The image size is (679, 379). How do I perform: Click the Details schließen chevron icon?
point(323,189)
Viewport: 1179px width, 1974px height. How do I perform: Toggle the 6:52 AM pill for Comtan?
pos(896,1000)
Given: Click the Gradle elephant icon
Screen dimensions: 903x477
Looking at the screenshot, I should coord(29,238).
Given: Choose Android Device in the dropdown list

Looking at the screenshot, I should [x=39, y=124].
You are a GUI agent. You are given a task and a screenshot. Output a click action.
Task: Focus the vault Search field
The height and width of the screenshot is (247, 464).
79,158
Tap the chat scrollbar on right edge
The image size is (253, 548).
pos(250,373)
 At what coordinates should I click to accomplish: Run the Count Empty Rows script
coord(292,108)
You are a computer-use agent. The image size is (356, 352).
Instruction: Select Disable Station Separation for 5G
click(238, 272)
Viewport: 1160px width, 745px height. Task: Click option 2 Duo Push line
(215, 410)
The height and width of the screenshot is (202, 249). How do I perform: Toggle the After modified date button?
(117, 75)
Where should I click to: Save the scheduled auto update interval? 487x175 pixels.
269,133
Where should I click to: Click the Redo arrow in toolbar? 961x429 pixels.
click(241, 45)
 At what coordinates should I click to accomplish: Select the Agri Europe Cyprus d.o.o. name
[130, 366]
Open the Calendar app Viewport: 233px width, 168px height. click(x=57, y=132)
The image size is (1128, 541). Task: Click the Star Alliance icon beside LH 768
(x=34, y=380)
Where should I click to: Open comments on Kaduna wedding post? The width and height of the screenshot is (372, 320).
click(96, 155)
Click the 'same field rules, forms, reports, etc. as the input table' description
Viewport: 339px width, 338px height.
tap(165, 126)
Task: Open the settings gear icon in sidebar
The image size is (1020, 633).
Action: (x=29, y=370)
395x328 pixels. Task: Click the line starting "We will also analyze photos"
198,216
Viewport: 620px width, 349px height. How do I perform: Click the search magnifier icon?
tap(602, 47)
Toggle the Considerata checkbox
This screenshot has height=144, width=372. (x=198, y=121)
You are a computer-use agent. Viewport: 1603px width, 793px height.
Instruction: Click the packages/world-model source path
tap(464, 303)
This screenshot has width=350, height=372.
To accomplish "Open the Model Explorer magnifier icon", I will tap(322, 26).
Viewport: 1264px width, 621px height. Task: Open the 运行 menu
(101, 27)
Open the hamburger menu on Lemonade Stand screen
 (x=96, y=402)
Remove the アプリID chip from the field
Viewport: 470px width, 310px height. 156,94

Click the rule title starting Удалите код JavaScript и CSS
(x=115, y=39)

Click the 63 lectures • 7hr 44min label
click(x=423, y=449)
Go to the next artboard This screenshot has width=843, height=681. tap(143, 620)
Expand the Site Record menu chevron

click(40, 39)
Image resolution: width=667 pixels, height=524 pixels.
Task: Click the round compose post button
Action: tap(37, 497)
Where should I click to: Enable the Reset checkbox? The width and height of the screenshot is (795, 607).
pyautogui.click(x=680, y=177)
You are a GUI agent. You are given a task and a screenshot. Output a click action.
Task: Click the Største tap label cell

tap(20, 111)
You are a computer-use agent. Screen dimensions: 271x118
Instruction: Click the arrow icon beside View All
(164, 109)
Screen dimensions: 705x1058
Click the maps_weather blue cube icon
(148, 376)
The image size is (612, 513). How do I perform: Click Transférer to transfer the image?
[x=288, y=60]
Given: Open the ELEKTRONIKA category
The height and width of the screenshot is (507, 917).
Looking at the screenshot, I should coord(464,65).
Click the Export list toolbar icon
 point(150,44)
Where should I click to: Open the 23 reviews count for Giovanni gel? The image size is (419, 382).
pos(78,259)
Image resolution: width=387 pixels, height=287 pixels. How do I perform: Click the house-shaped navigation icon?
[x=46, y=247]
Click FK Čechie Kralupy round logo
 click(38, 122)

-*-

Each line of the data that contains "computer" belongs in the answer.

You are a computer-use agent. The image size is (356, 352).
You are a computer-use agent. Viewport: 1603px width, 793px height.
You are a computer-use agent. Screen dimensions: 271x118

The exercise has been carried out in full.